━━ SUPPLIED TEXT

Saturday, November 28, 2020

Advent 2020 - The Only Hope That Can Pierce The Darkness


Luke 1:46-49 "And Mary said: “My soul exalts the Lord, 47 And my spirit has rejoiced in God my Savior. 48 “For He has had regard for the humble state of His bondslave; For behold, from this time on all generations will count me blessed. 49 “For the Mighty One has done great things for me; And holy is His name."


        This coming Sunday begins Advent Season 2020. In the traditional celebration, each Sunday of Advent carries a theme which culminates on Christmas Eve with the lighting of the "Christ Candle". Tomorrow will mark the first theme of Advent - "Hope". How we need hope! The account of the incarnation of the Son of God is centered around "hope in God", who alone can save sinners (see Isaiah 43:10-11; 46:9,10; Jonah 2:9; John 14:6; Acts 4:12; Romans 10:8-10). As our church will light that first Advent candle, I'll mention how the lighting is often referred to as "lighting the prophet's candle". Truly, the Word of God, as delivered to the prophets and apostles, brings hope into places where the words of men bring only despair.

       In reflecting upon how God's prophetic Word brings hope, I want us to consider how the Holy Spirit operated as the Spirit of prophecy in the Christmas narrative of Luke's Gospel. Revelation 19:10 explicitly refers to the Holy Spirit by this title:

"Then I fell at his feet to worship him. But he said to me, “Do not do that; I am a fellow servant of yours and your brethren who hold the testimony of Jesus; worship God! For the testimony of Jesus is the spirit of prophecy.” (NASB)

      It is appropriate to capitalize "spirit", since in the Greek text the word for "spirit" has the definite article "the". The 1599 Geneva Bible follows this suggested pattern:

"And I fell before his feet, to worship him, but he said unto me, See thou do it not: I am thy fellow servant, and one of thy brethren, which have the testimony of Jesus, Worship God: for the testimony of Jesus is the Spirit of prophecy."

━━━━

BRIEF 1 »
Decide whether each statement agrees with the Advent reflection above. Answer yes or no for each one and quote the words from the reflection that settle it.
(a) The first theme of Advent is hope.
(b) The lighting of the first Advent candle is often called "lighting the angel's candle."
(c) The 1599 Geneva Bible writes "spirit" in lower case in Revelation 19:10.
BRIEF 2 » Carry on the Advent reflection above from the point where it stops.

━━ LISTED ENTRIES

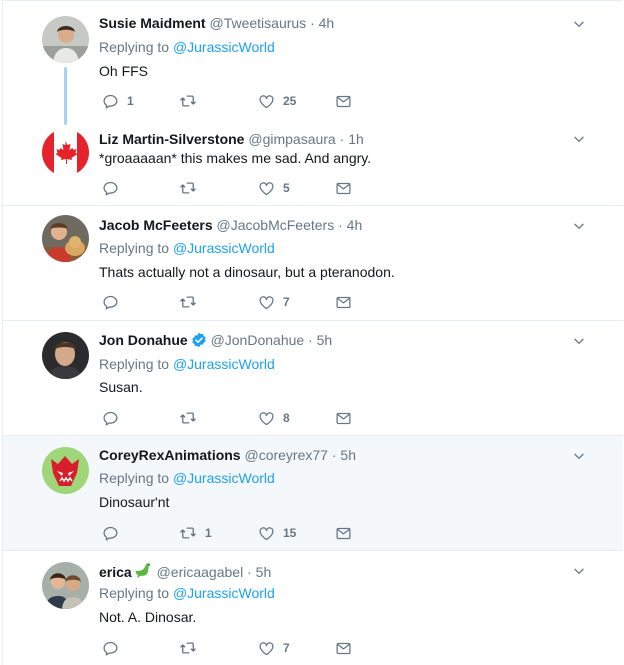 This screenshot has width=624, height=665. Describe the element at coordinates (290, 101) in the screenshot. I see `like-count: 25` at that location.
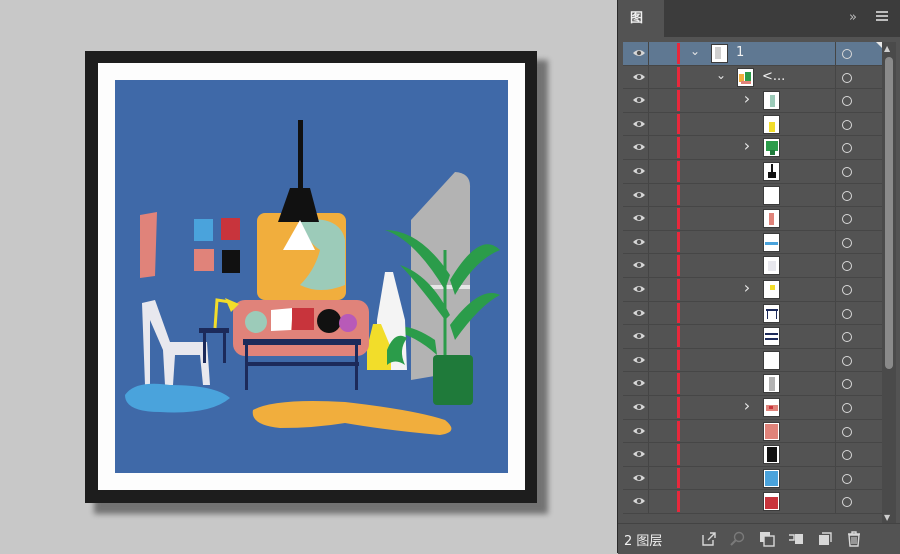 The width and height of the screenshot is (900, 554). Describe the element at coordinates (854, 539) in the screenshot. I see `trash-icon` at that location.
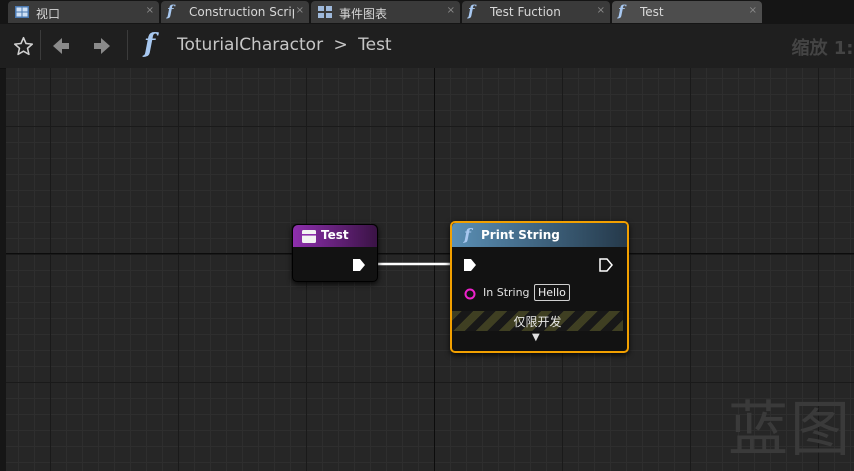 This screenshot has height=471, width=854. I want to click on function-entry-node: Test, so click(335, 253).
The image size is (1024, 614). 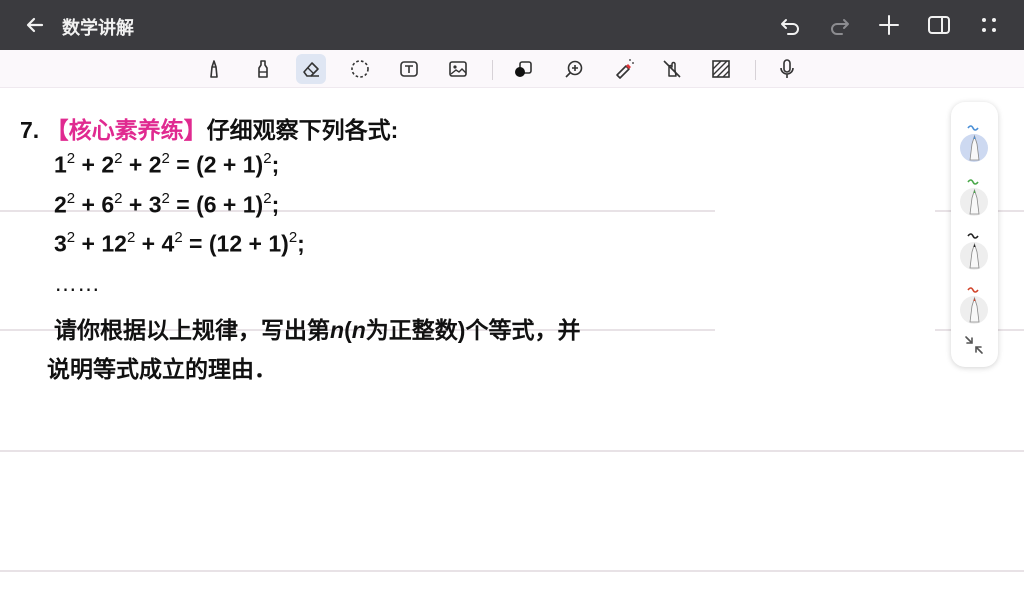 I want to click on microphone-icon, so click(x=787, y=69).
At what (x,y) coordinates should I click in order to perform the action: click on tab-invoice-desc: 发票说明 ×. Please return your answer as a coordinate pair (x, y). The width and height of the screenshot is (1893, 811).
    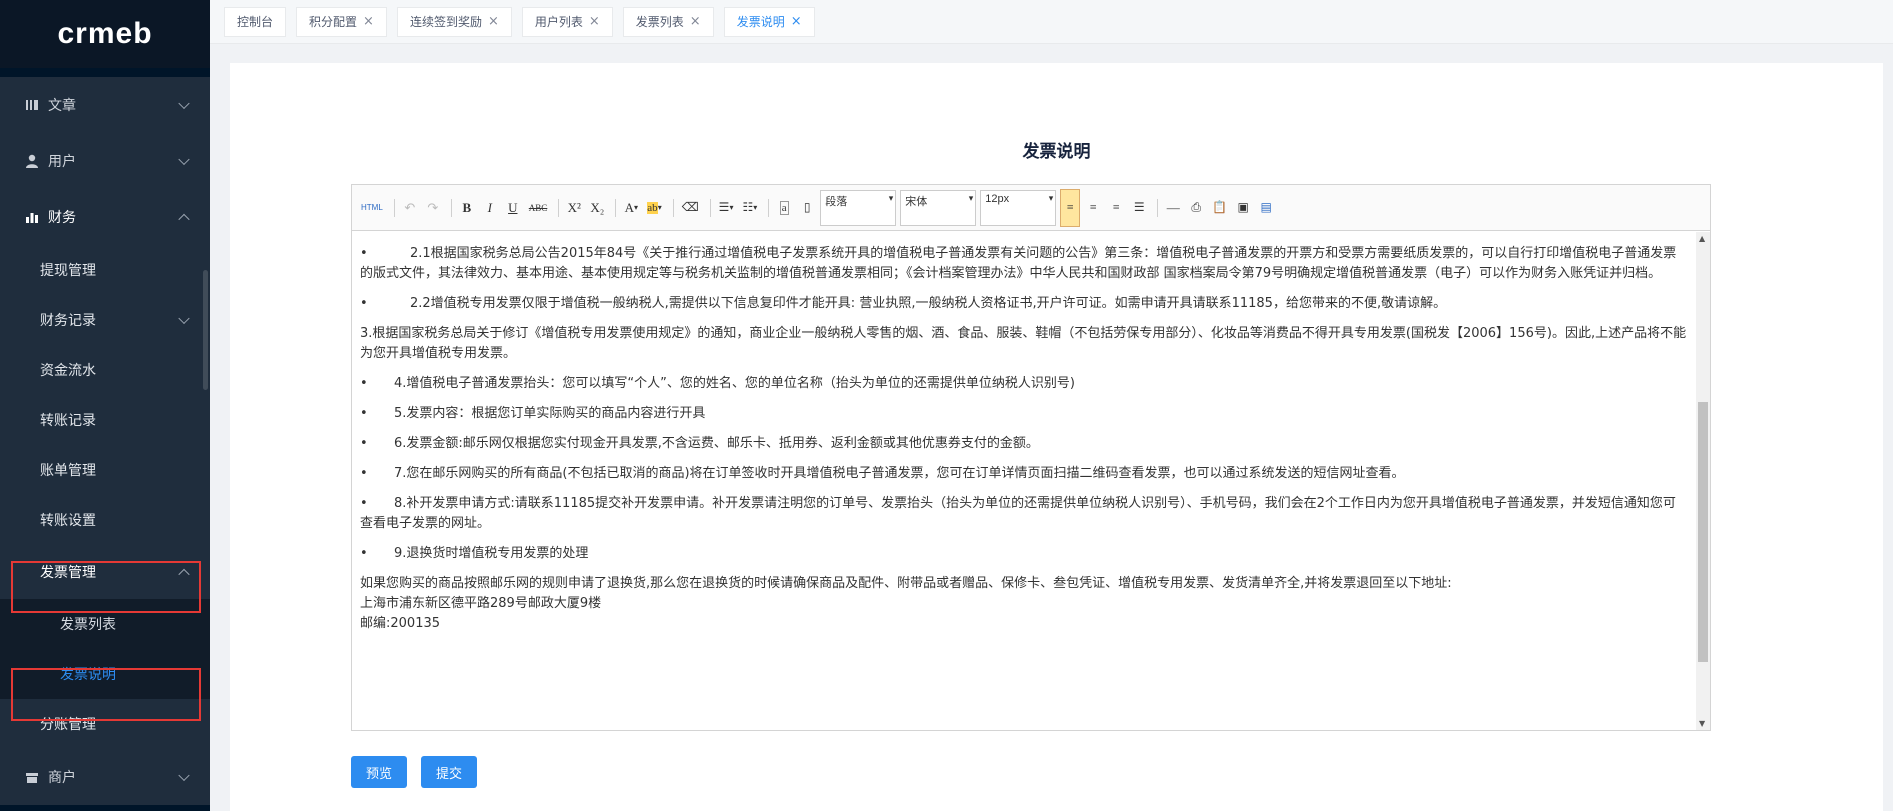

━━━━

RESULT 1 »
(a) Yes: Tomorrow will mark the first theme of Advent - "Hope".
(b) No: I'll mention how the lighting is often referred to as "lighting the prophet's candle".
(c) No: "for the testimony of Jesus is the Spirit of prophecy."

RESULT 2 »
         A remarkable study to undertake is the Person and work of the Holy Spirit in the Advent or first coming of Jesus Christ. In both his Gospel and "Acts of the Apostles", Luke mentions the Holy Spirit more often than any other Biblical writer (some 50 times or so). Understanding the Holy Spirit's prophetic ministry illuminates how God prepared history for the arrival of the incarnated Son of God (see Galatians 4:4; 2 Peter 1:19-21). An immediate life-practical application is this: to find hope in Jesus Christ now as we eagerly await His soon return. Certainly, reception of what the Bible reveals about Jesus is made possible by the Holy Spirit.

What is prophecy?

        Before we move on, a question must be answered: what is prophecy? Prophecy exhorts God's people to be alert and ready. Prophecy "foretells" or speaks about things yet-to-come. This act of God through the Bible also "forthtells", that is, it tells us how we ought to live in the present while anticipating what He will do. Prophecy reminds the Christ-follower of their true identity in Him. Prophecy speaks to the present by pointing us to what lies ahead. Prophecy reminds us from whence we came and to not repeat the mistakes of past generations of God's people. The Holy Spirit is the chief agent behind all prophetic declarations in the Bible.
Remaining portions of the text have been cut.